Years ago I was bad with money. Very bad. So bad that sometimes I couldn’t pay the rent on my flat without getting in to debt. My philosophy back then was “As long as I could pay off the minimum amount owed to anyone (after the overdraft was maxed-out the credit cards would get used), then everything was good.” And the accumulated interest never ever figured in to this “philosophy”. Then I got wise; I started to pay the minimum AND the accumulated interest each month. But then I added more debt to the card(s) each month. A rinse and repeat cycle whereby the only people getting rich were the credit card companies and banks. But at least I had the nice material, shiny things, to show for my money. So here I was, living in the dark, being fed on (consumerism) shit and my debt burden was growing. Just like a farm full of poisonous mushrooms. And I wasn’t even aware of what was really happening to my financial situation (read ignorant!).

Then the epiphany happened. Ironically it was a combination of the debt crisis of 2009 and the fact that we wanted to move house (more debt) that spurred me into action. I got my mushroom farm in order. Just doing some basic sums I realised that I wouldn’t be able to afford the new mortgage repayment rates AND the minimum repayments on my credit cards. I decided that it was time to face up to the realisation of my situation and to shine a light on those bad mushrooms! I started to budget my money (albeit reactively). I faced my debt challenges head-on and tackled that debt.

Within 18 months I had cleared my credit card debts, paid off the car loan and I no longer needed any overdraft. I could afford the new (increased) mortgage repayments.

Even though I was married at this stage our finances were separate and we only pooled resources to pay for the joint expenditures; the mortgage and food in the main.

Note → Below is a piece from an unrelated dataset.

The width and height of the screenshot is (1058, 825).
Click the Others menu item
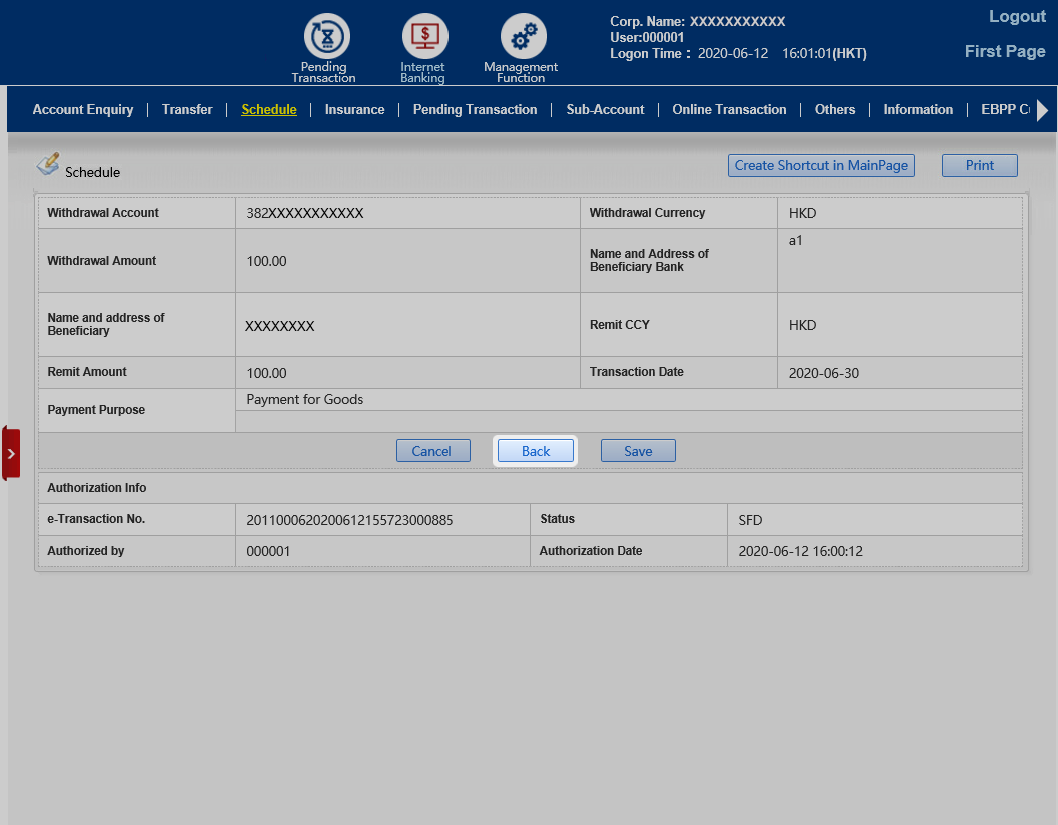point(835,110)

After getting myself out of debt and looking forward to a life of solvency and having a farm full of healthy mushrooms. Then the bombshell hit that was very similar to the real banking crisis; my wife’s finances were in a worse state than mine. A lot worse! And she too was ignoring this growing burden. Floundering under the weight of bad mushrooms! AND SHE NEVER EVEN TOLD ME ABOUT IT UNTIL WE WERE REFUSED OUR FIRST REMORTGAGE APPLICATION BECAUSE OF AN “UNDISCLOSED DEBT”!*

I’m going to fast forward to now, the beginning of 2015. It will seem like I’ve missed a whole “Well, come on, how the hell did you do it” etc. type segment could easily fit here. Let’s just say  we are still paying off the wife’s debt burden, which I now view as “our burden”. If all goes to plan that will be cleared by mid-2017 and by then the only debt left will be the mortgage, and I have plans to pay that off as quickly as possible too. The whole idea behind this blog is for you to join me on the journey ahead and I will hopefully post regularly enough for you get an idea of what I did to “fill in the blanks” of this inaugural post.

 

*Oh, and if you want numbers, our combined pre-2009 debt was easily over £20,000! Over 75% of that has been repaid – we took a set back when we had to buy a new (to us) car in 2013.